Глазами ребёнка

7 Май 2015 386

Жительница осаждённого Севастополя Вера Приходько (сейчас Гончаренко) 10-летней девочкой встретила войну в штольнях Инкермана и проводила её в 1944-м из осаждённой немцами Новопавловки Бахчисарайского района. «Хочу поделиться увиденным, - смущённо улыбается приехавшая к нам в редакцию Вера Ивановна. - Чтобы всегда об этих страшных событиях помнили».
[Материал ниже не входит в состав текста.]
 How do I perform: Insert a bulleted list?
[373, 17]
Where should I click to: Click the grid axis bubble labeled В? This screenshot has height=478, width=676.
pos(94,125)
- Мы не сразу узнали, что началась война, - рассказывает Вера Ивановна. - 22 июня в Инкермане было наводнение. Отец и брат - на работе: один заправлял корабли, другой был столяром в авиамастерской в Килен-балке. Мы с мамой и младшей сестрой стояли возле дома - остался маленький незатопленный островок, когда увидели, что идут наши матросы. Они подошли к нам и сказали: «Война».
В конце октября брата Веры Ивановны вместе с авиамастерской эвакуировали. Отец остался в Севастополе. 9 месяцев обороны семья провела в штольнях.
- Напротив, в скалах над монастырём, были немецкие снайперы, - вспоминает Вера Ивановна. - Они стреляли по нашим, когда те пересекали долину: связисты тянули кабель, один тянет, его убили - другой тут же кабель подхватил. А потом вдруг резко всё загудело, затряслось, камни посыпались - фашисты взорвали штольни. Потом пришли немцы. Офицер приказал всем матросам и солдатам выйти - а у нас их много было, раненых, - и дал очередь в потолок. Я испугалась и закричала. Мама меня накрыла подушкой и так крепко прижала, что соседка испугалась: задушит. А мужчин собрали закапывать тела. Когда мы спускались из штолен, на склонах было много мёртвых. Вернулись домой, а он без крыши - снаряд попал. Устроились в бывшем совхозном доме. Рядом - лагерь для военнопленных: по ночам было слышно, как стонут раненые. Таких часовой убивал сразу.
Волею случая 2 сентября 1942 года семье Веры Ивановны удалось перебраться в Новопавловку. Там уже стояли немцы. Удивительно, но за два с половиной года в деревне никого не расстреляли. Хотя, по логике фашистов, было за что.
- Отец по ночам носил хлеб партизанам. Так многие поступали. У нас даже арестовали одну семью: подозревали в связи с партизанами, но потом выпустили. А они помогали, конечно. У них во дворе стояла большая русская печь, и к ним многие ходили хлеб выпекать для партизан.
Вспоминает женщина и апрельские дни 1944-го, когда пришло освобождение.
- Мы сидели в окопе - он остался с начала войны. В деревне заговорили о том, что последние отступавшие эсэсовцы, уходя, всех расстреливают. Все бежали к лесу, а мы схоронились в окопе недалеко от дома. Сидим - и вдруг грохот, перестрелка. С нами в окопе сидел мальчик соседский, Ваня Коваленко, он полез посмотреть. Вернулся и говорит: наши пришли.
Много ещё горького выпало на долю Веры Ивановны, её родных.
- 28 мая умер мой отец, - вспоминает Вера Ивановна. - Он давно болел: язва. Стоял в дверях - и вдруг упал. Мы с сестрой к нему подбежали - папа, кричим, папа! А он сказал только: «Дети, не плачьте». После его смерти мы хотели вернуться в Инкерман, но председатель колхоза отговорил маму.
Вспоминает женщина и о зверствах немцев в осаждённом Севастополе. Особенно фашисты лютовали, когда поняли, что город не удержат.
- В Инкермане у двоюродной сестры моей матери расстреляли сына Витю, - рассказывает Вера Ивановна. - По линии отца у родственников дочь Фросю казнили. Они оба состояли в группе подпольщика Ревякина. Фрося и Витя похоронены на кладбище коммунаров.
И ещё старший брат моего мужа, Шура, был в подпольщиках. Семья их была из деревни Саблы, сейчас это село Партизаны. Его тоже фашисты казнили. Как уже позже семья мужа узнала, Шуру закопали возле реки. Но когда пришли туда, его уже не было: могилу размыло дождями, а на памятнике у села имени Шуры нет.
Кстати, с мужем Вера Ивановна познакомилась 9 мая, в День Победы, в 1948 году. Через два года поженились и переехали в Севастополь. Дети и внуки тоже живут в Севастополе и работают там же, где работала она, на судоремонтном заводе.
И часто вспоминает большая семья о тех, кого уже давно нет с ними, от кого остались только имена, выцветшие фотокарточки, надписи на памятных досках. И светлая память.